**Consigne A**
Énumérez les catégories de personnes béninoises que la première phrase de l'extrait sur les filles enlevées à Chibok cite nommément.
**Consigne B**
Poursuivez l'extrait sur les filles enlevées à Chibok à la suite de sa dernière phrase.

**Extrait fourni**

En quoi imams, évêques, pasteurs, prêtres vaudous, leaders d’opinion et tutti quanti béninois peuvent-ils être concernés quand une secte nigériane veut vendre des petites filles nigérianes, les marier de force ou les échanger contre des malfrats ? Pourquoi se mettrait-on ici pour cela martel en tête dans nos églises, nos couvents, nos forums ? Il ne faut pas exagérer. Que chacun balaye l’intérieur de sa case, et le monde sera bien géré.


​L’ensemble de l’Afrique partage la bonne vieille sagesse béninoise du quant-à-soi strict pour la paix et la tranquillité individuelles. La télé a montré ceux qui protestent contre ce que Boko_Haram veut faire des petites filles enlevées à Chibok.

Ils portent tous la même pancarte avec l’inscription ‘‘rendez-nous nos filles’’. Tu parles ! Tout le monde a reconnu l’adolescente Malala du Pakistan, que les talibans ont tenté de tuer pour qu’elle n’aille plus à l’école. On a reconnu aussi Michelle Obama des Etats-Unis, Christiane Taubira de la Guyane française et un gaillard noir, peut-être un Antillais qui vend ses muscles sur les terrains de football, un probable descendant d’esclaves, comme Michelle Obama et Christiane Taubira.

C’est que les Noirs, descendants d’esclaves, ont la protestation dans le sang. Quand nos ancêtres ont vendu les leurs, les vendus ont protesté tout le temps contre les chaînes avant d’aller mourir en mer ou d’échouer comme bêtes de somme en Europe ou en Amérique. Les vendeurs étaient imperturbables, tranquilles et en paix.

Et ils ont fait des petits. Les descendants des non-vendus ont hérité de l’absence d’émotion de leurs ancêtres vendeurs.
De toute façon, lycéens et lycéennes du Bénin ne pouvaient pas se joindre à la pakistanaise Malala. Ils ne la connaissent pas. ‘‘Et qu’elle soit heureuse en tout cas d’avoir échappé là-bas à ses compatriotes talibans. Nous ne sommes pas sûrs d’échapper ici à nos compatriotes syndicalistes.

A cause d’eux, notre année scolaire sera blanche ou bâclée.’’ Culture du malheur ! Quant aux premières dames et ministresses africaines, elles ne peuvent pas se joindre à Michelle Obama et à Christiane Taubira derrière les mamans nigérianes hurlant ‘‘Bring back our girls !’’ Elles ont trop à faire pour le paraître en pagnes, cheveux, ongles, souliers et tout le reste. Non, vraiment, qu’on les laisse tranquilles et en paix, nos premières dames et ministresses !

**Extrait de données**
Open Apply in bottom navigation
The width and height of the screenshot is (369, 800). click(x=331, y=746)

**Réponse rédigée A**
imams, évêques, pasteurs, prêtres vaudous, leaders d'opinion

**Réponse rédigée B**
Cette affaire de lycéennes enlevées ne les regarde pas.
​Cette affaire ne regarde personne car, à l’intérieur de la plupart des maisons, surtout dans nos villes, se trouve une petite fille, plus ou moins adolescente, vouée à la maltraitance. Première levée, dernière couchée, sur une demi-natte usée jetée à même le sol au salon, plutôt à la cuisine.

Elle fait toutes les tâches pour le plaisir des adultes. Et s’agissant de plaisir, elle est parfois forcée comme la soldatesque droguée force les petites filles dans les maquis, alors même que dans nos maisons ce n’est ni le maquis ni la guerre.

Mais qui va sauver les petites filles qu’on force en tout temps dans nos maisons ? Nos dames attifées qui défendent à la télé les droits des femmes ? Tu parles ! Elles ont trop à faire pour leur toilette.
​Et qu’on laisse tous les Africains tranquilles avec cette affaire de lycéennes enlevées à Chibok au Nigeria, et qui sont à vendre, à forcer ou à troquer.

On veut bien qu’elles aillent à l’école. Le reste, bof ! On est pour la paix et la tranquillité, c’est tout. Et l’on n’admet pas que ce chroniqueur, sermonneur à ses heures, veuille nous autopsier comme si nous étions des cadavres ou des morts-vivants. Nous disons haut et fort que nous sommes des vivants et non des morts ! Nous croyons en Dieu. Nous savons qu’Il retrouvera les lycéennes enlevées.